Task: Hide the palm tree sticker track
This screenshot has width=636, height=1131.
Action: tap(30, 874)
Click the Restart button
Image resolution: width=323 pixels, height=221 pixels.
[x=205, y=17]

> _Exercise objective_: For this exercise, all the data must be repeated exactly.

> _Result of this exercise_:
Task: Hide the palm tree sticker track
This screenshot has width=636, height=1131.
Action: tap(30, 874)
Click the Restart button
Image resolution: width=323 pixels, height=221 pixels.
[x=205, y=17]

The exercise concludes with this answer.